=== Questions on the material ===
(a) In the piece on sexual selection in birds below, do each of these statements agree with the text? Answer yes or no for each, quoting the exact words of the text that decide it.
(i) Bowerbirds arrange the objects on their bowers by color and size.
(ii) The black grouse lek in the opening pages takes place in the Pennine Hills in autumn.
(iii) The text calls natural selection the primary driving force of evolution.
(b) Copy from the piece on sexual selection in birds, word for word, the passage from "Ridley: The ones" up to and including "bird doing that.".

=== Source document ===
○ ○ ○ ○ ○

After googling “lek” to make sure it’s not … what you think it is, you may be tempted to watch a video of one. If you do, you’ll witness something extraordinary. You’ll see dozens of beautifully ornamented male birds strutting their stuff in a field as the more modest females amble around. The ladies are sizing up the lads for potential suitorship, and only a select few will be chosen to receive the spoils: the opportunity to reproduce.

To the lay eye, a lek is a primitive mating game. But as Ridley vividly relates in his new book, Birds, Sex & Beauty: The Extraordinary Implications of Charles Darwin’s Strangest Idea, there’s majesty and mystery in the ritual. 

In its opening pages, Ridley transports readers to April’s picturesque Pennine Hills of Northern England to watch, feel, and hear a lek of the region’s black grouse. But a literary vacation is only one of Ridley’s aims. The other is to illustrate and explore, he writes, “an idea so powerful, so weird, so wonderful, that I still feel unsure whether I have gone far enough in accepting all its implications.”

That idea is sexual selection. You may already know of its more popular sibling: natural selection, the primary driving force of evolution. Natural selection is the idea that organisms more adapted to their environment will survive and reproduce; meanwhile, sexual selection contends that certain traits will evolve and endure simply because they help animals reproduce. The classic example is the male peacock’s flamboyant tail. Does it help the bird survive? Not really. But does it help it get laid? Absolutely.

In advance of Birds, Sex, and Beauty’s release, Ridley kindly chatted with Big Think about how sexual selection ties into beauty itself, the long and simmering scientific debate over the theory, and how sexual selection may have shaped the human mind. 

Big Think: What are some of the most memorable bird mating displays you’ve witnessed?

Ridley: The ones that blew me away most were the bowerbirds of Australia. They’ve outsourced the flamboyance from their feathers onto the decorations they put on their bowers. These birds build sophisticated structures with objects arranged by color and size, art installations basically. It’s truly amazing to find a bird doing that.

Big Think: How is it possible that we get these behaviors?

Ridley: I think it is sexual selection. One of the things I catalog in the book is the two centuries of explaining this [behavior] without sexual selection, without Darwin’s particular version of female choice. They said, “Well, it might be male competition,” or “It might be because the female needs to recognize the male of her species.” Brown birds seem to manage that perfectly well, so that doesn’t make sense. 

The key feature that we need to explain is how random it is. Species that get colorful use different colors, emphasize different parts of the plumage, and grow different shaped feathers. If it was all about saying, “Look, I’m strong,” you’d get a more consistent pattern. Instead, you get these unbelievably inventive ways of making an animal look beautiful and ridiculous. This force is so creative, and you don’t associate that with evolution. 

The whole point of “survival of the fittest” is that you’ve got to be tough and serious and boring and careful and cautious. Whereas, this process says, “No, let’s have fun. Let’s be bright red. Let’s make a bird disappear into a weird shape. Let’s make it collect art. Let’s grow a very long tail.” There’s something here finding new ways of doing things — which is why I think sexual selection is probably a hugely underestimated aspect of evolution.

○ ○ ○ ○ ○

=== Extracted data ===
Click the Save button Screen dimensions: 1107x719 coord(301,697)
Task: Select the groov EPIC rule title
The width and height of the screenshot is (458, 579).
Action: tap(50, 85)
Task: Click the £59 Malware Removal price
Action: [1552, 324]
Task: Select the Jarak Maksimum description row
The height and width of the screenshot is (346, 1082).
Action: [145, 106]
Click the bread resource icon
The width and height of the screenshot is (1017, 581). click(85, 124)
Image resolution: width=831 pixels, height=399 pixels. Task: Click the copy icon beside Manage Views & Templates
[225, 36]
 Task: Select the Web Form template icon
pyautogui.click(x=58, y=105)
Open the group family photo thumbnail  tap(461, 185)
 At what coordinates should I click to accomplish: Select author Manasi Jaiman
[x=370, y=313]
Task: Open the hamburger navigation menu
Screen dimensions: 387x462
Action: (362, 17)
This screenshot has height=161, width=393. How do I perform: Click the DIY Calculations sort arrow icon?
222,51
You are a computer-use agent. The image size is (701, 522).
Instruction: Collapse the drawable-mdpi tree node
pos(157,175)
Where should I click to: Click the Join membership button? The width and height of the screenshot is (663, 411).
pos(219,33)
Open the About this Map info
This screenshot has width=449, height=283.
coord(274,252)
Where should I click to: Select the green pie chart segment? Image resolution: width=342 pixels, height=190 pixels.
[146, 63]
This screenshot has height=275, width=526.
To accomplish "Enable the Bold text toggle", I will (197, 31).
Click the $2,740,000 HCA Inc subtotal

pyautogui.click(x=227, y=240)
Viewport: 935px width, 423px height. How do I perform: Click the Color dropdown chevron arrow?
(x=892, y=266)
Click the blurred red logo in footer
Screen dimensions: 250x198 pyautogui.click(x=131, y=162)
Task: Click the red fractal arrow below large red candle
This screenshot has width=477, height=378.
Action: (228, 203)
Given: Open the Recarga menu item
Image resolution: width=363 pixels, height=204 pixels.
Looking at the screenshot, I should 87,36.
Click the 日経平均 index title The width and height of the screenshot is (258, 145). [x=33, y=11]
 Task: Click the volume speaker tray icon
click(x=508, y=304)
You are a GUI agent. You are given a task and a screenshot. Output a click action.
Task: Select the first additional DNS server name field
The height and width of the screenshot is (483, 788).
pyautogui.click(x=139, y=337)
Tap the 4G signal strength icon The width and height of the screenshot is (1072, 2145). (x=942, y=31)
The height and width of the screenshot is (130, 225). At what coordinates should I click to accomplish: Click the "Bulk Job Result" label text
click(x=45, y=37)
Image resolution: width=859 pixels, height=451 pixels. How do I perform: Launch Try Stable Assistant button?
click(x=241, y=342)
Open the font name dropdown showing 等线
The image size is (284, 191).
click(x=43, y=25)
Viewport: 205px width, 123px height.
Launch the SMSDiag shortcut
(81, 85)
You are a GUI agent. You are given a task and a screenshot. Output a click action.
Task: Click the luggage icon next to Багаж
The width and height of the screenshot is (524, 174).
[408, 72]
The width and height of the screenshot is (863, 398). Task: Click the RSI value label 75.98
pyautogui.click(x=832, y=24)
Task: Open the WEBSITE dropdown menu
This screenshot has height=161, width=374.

○ ○ ○ ○ ○

=== Solution list ===
(a)
(i) Yes: "objects arranged by color and size"
(ii) No: "April’s picturesque Pennine Hills of Northern England"
(iii) Yes: "natural selection, the primary driving force of evolution"

(b)
Ridley: The ones that blew me away most were the bowerbirds of Australia. They’ve outsourced the flamboyance from their feathers onto the decorations they put on their bowers. These birds build sophisticated structures with objects arranged by color and size, art installations basically. It’s truly amazing to find a bird doing that.